Franco-Rwandan ties benefits are mutual

President Paul Kagame is on an official visit to France at the invitation of his French counterpart, Nicolas Sarkozy, whom he met yesterday at the Champs-Élysées. Earlier, the President addressed a crowd of more than 3,000 members of the Rwandan Diaspora based in Europe and Friends of Rwanda, before delivering a lecture on the  ‘New International Order’ to a large audience of mainly, researchers, academics, diplomats and journalists at the Institut Francais de Relations Internationales (IFRI).

President Paul Kagame is on an official visit to France at the invitation of his French counterpart, Nicolas Sarkozy, whom he met yesterday at the Champs-Élysées.
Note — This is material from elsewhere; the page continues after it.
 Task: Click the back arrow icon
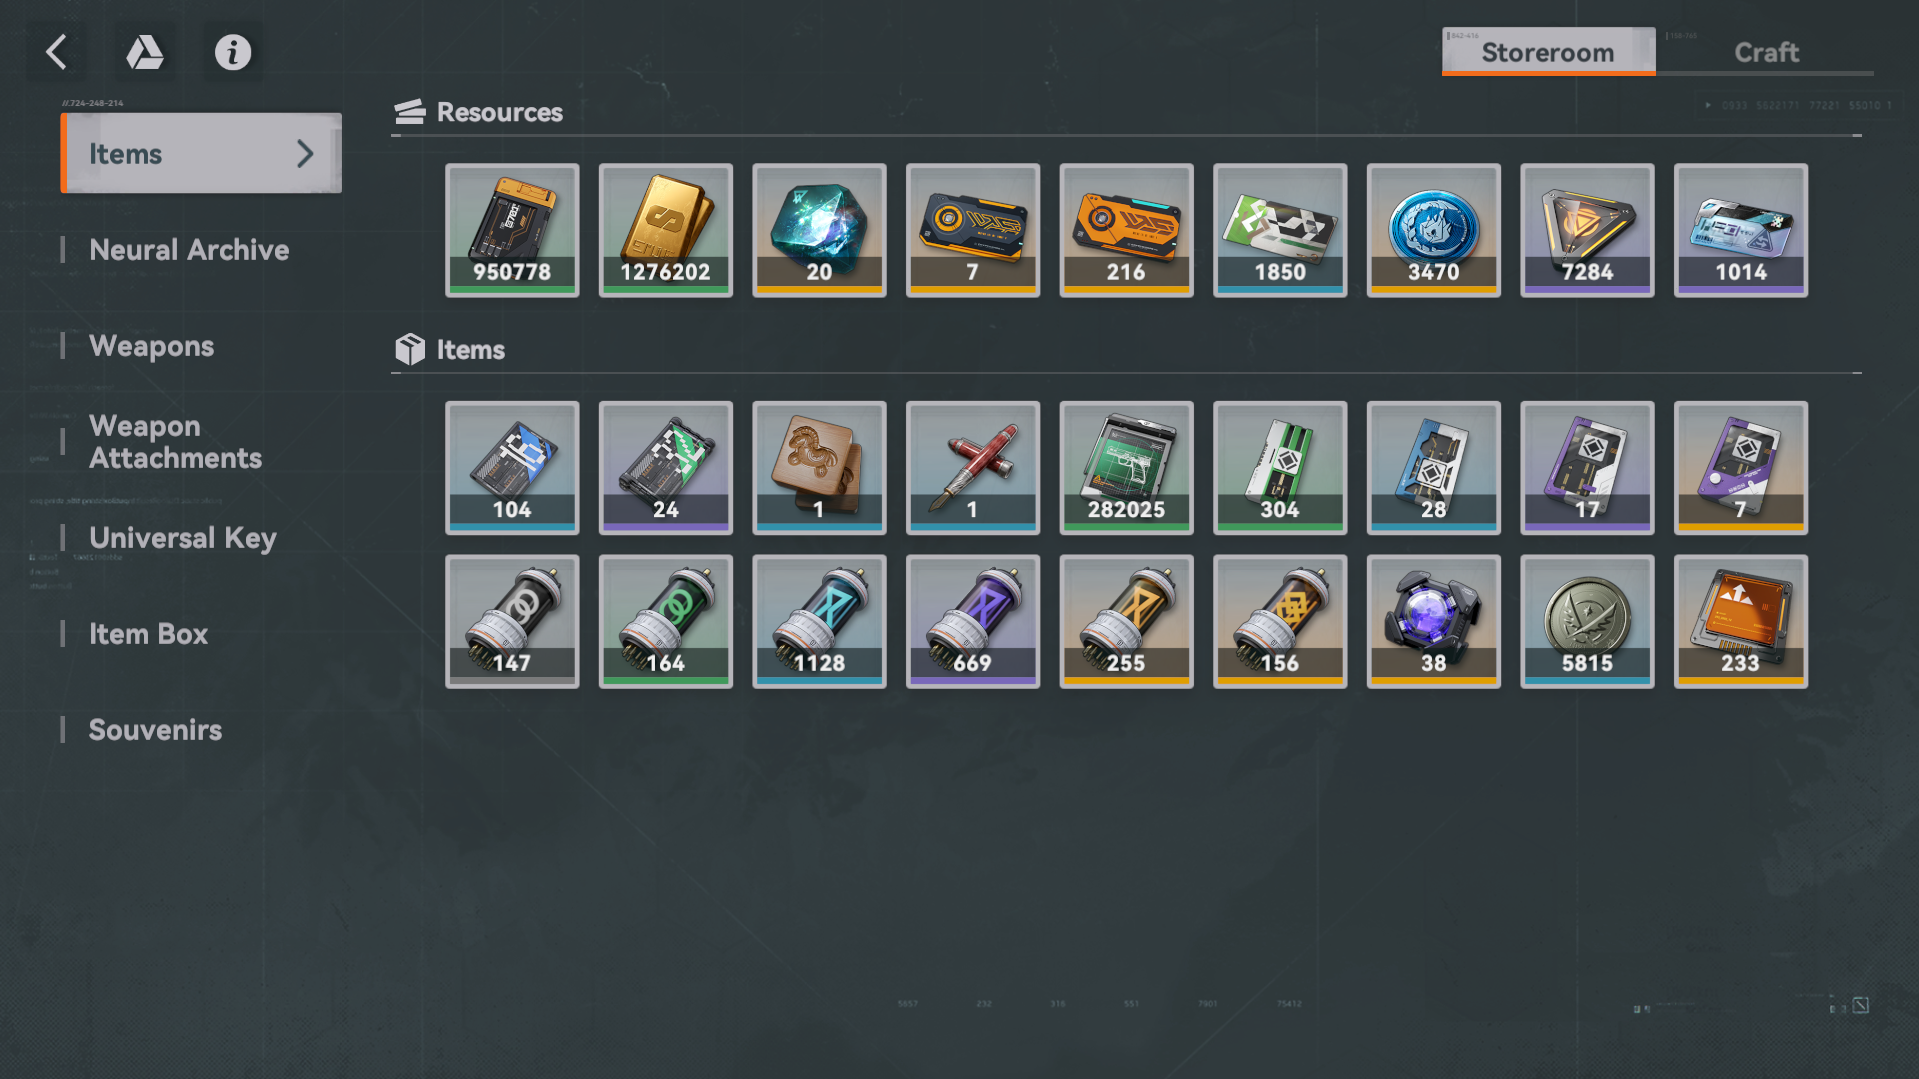point(57,52)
Earlier, the President addressed a crowd of more than 3,000 members of the Rwandan Diaspora based in Europe and Friends of Rwanda, before delivering a lecture on the  ‘New International Order’ to a large audience of mainly, researchers, academics, diplomats and journalists at the Institut Francais de Relations Internationales (IFRI).

Kagame, whose entourage includes entrepreneurs and business leaders, is also scheduled to meet with members of the French business community, as part of his continued drive to attract foreign investors to the country.

Both Kagame and Sarkozy have talked of the need for the two countries to put their past differences behind them, and work together for the benefit of the citizens of both countries.

Kagame’s visit follows Sarkozy’s own visit to Kigali early last year and is a demonstration of the strong commitment by the two leaders to move on.

Today’s global challenges can be best tacked through political and economic partnerships and stronger Franco-Rwandan relationship can only be in the best interest of the citizens of the two nations.

By moving to enhance bilateral relations, the Heads of State  have opened the doors for their peoples to freely connect, pursue joint business interests, and join hands in addressing common challenges.

Rwanda and France had strong historic ties which were abused by the leaders at the time, motivated by selfish interests. Residual elements from the dark past still exist and they worked tirelessly to undermine the visit.

However, the determination of the two leaders and the will of the people to move forward prevailed, and with the success of the visit, the citizens of both countries should take advantage of the new opportunities presented by the restored relations.